# [WORK REQUIRED]
Rescale the lines from the start of the list through the line containing "click(272, 48)", both included. Copy every request unchanged, and multiply each coordinate in the answers by 2, rounding to whole numbers with halves rounded up.

# [EXTRACTED INFORMATION]
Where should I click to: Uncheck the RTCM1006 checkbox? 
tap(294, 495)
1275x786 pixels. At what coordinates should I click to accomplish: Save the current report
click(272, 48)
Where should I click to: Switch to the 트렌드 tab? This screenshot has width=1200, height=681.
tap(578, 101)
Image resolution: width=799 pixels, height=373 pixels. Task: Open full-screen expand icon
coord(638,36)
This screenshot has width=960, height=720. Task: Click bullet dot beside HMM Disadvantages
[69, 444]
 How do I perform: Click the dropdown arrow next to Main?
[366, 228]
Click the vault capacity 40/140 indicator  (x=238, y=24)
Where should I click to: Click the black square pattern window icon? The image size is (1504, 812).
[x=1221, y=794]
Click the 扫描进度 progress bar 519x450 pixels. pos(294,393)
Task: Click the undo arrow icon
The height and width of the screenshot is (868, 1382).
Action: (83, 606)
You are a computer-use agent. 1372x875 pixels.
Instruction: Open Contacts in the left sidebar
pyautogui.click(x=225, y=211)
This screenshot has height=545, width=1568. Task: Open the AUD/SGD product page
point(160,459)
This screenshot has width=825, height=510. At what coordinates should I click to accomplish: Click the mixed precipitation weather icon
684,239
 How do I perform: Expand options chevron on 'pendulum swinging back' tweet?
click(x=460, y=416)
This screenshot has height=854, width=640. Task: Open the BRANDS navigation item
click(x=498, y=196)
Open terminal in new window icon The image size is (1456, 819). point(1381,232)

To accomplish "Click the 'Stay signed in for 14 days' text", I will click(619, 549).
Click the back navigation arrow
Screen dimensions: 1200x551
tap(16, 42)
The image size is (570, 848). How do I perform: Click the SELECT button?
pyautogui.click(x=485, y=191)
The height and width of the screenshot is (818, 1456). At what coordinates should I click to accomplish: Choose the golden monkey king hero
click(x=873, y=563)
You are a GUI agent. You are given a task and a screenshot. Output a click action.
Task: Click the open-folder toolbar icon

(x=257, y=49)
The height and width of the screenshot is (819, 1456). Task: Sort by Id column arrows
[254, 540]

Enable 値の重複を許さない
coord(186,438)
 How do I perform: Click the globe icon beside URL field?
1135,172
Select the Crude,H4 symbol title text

# [WRITTEN REPLY]
Where should I click to: Uncheck the RTCM1006 checkbox? 
tap(588, 990)
1275x786 pixels. At what coordinates should I click to accomplish: Save the current report
click(544, 96)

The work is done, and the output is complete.